Incidentally, in any of the above-mentioned embodiments, the lighting means 15 itself is equipped with a lighting reduction circuit 1 as an alarm means.
1, but if the dimming of the illumination means 15 affects the illumination effect, a dedicated alarm lamp or the like may be connected as its load.

Further, a configuration may be adopted in which only one of the illuminance increase signal and the illuminance decrease signal is output, and there is no problem even if only the upper limit of illuminance is the subject of alarm, or only the lower limit of illuminance is the subject of alarm.

As detailed above, according to the present invention, the illuminance can be adjusted easily and safely using an easy-to-operate push switch, and by providing an alarm means to notify when the illuminance reaches the upper or lower limit, It is possible to provide an illuminance adjustment device that can perform illuminance adjustment operations without waste.

[Brief explanation of the drawing]

FIG. 1 is an overall block diagram showing one embodiment of the present invention, FIG. 2 is a timing chart showing the output of the up-down counter circuit 6, FIG. 3 is a block diagram showing another embodiment, and FIG. 4 is the same.

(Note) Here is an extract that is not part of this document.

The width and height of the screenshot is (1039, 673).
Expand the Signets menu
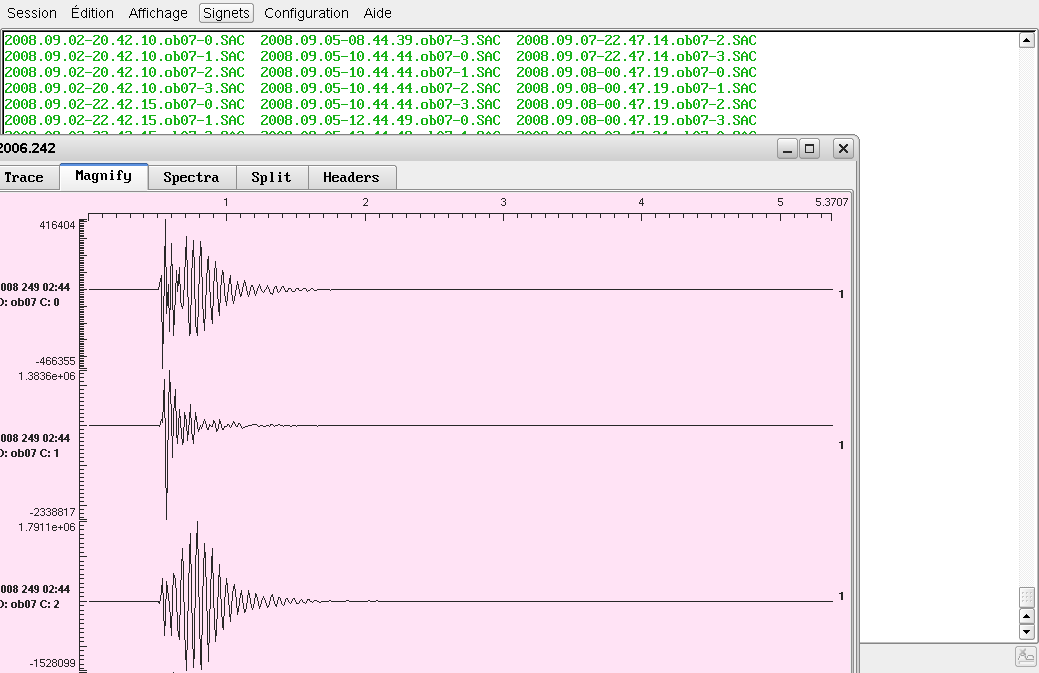click(x=226, y=13)

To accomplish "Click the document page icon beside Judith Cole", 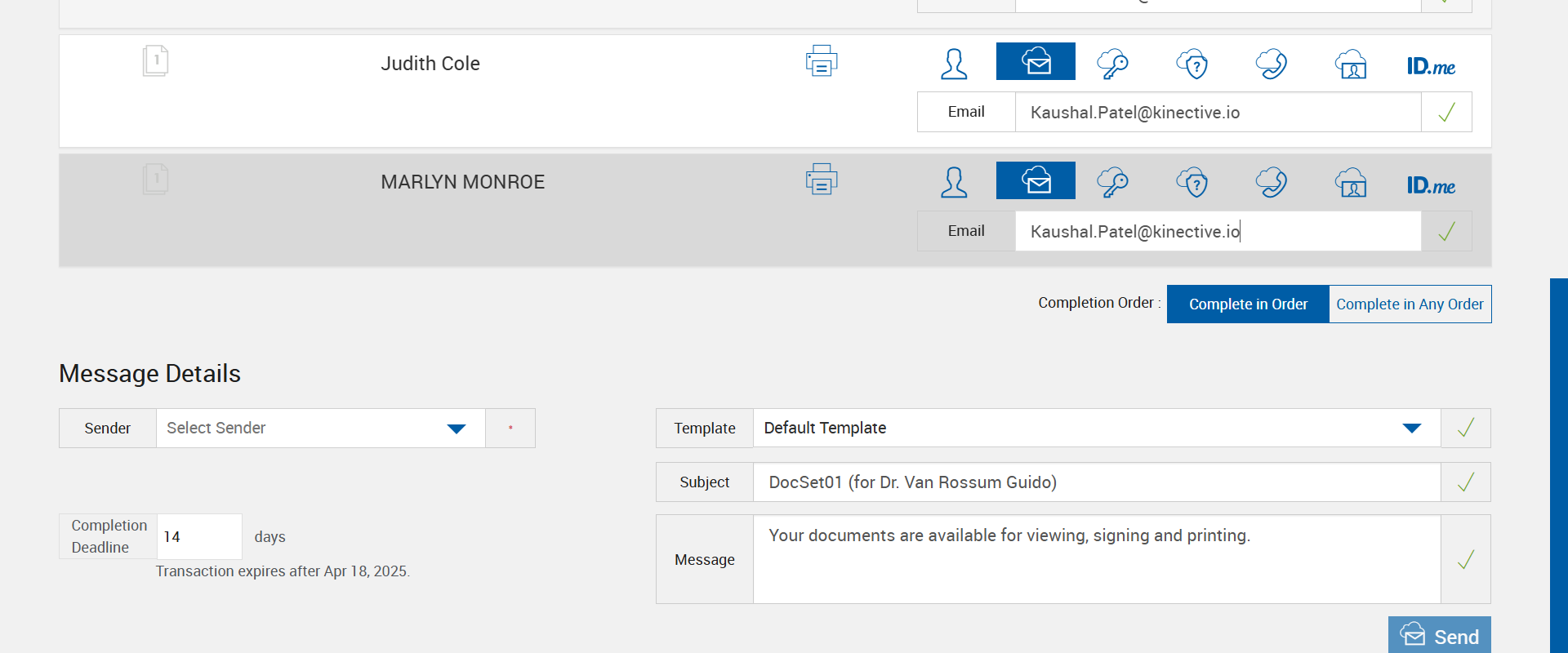I will (155, 61).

This is a timing chart showing the operation. DESCRIPTION OF SYMBOLS 1... Switch means, 3... Illuminance setting means, 7... Lighting control means, 11... Flashing circuit (alarm means), 13
...oscillator, 15...illumination means.

Claims (1)

[Scope of utility model registration request] A switch means for outputting at least one of an illuminance increase signal and an illuminance decrease signal, and an illuminance setting means for setting illuminance data based on the input time of the output signal from the switch means and outputting an illuminance upper limit signal or an illuminance lower limit signal. , based on the above illuminance data, set m cycles out of n cycles of the reference clock signal to a high level, and set it to a high level for (n-m) cycles (however, n≧m).
lighting control means that outputs a lighting signal with a duty that sets the lighting signal to a low level; lighting means that lights with an illumination intensity determined by the duty of the lighting signal; and lighting control means that outputs a lighting signal with a duty that sets the lighting signal to a low level; An illuminance adjustment device comprising an alarm means for outputting an alarm signal when a signal and an illuminance lower limit signal are output at the same time.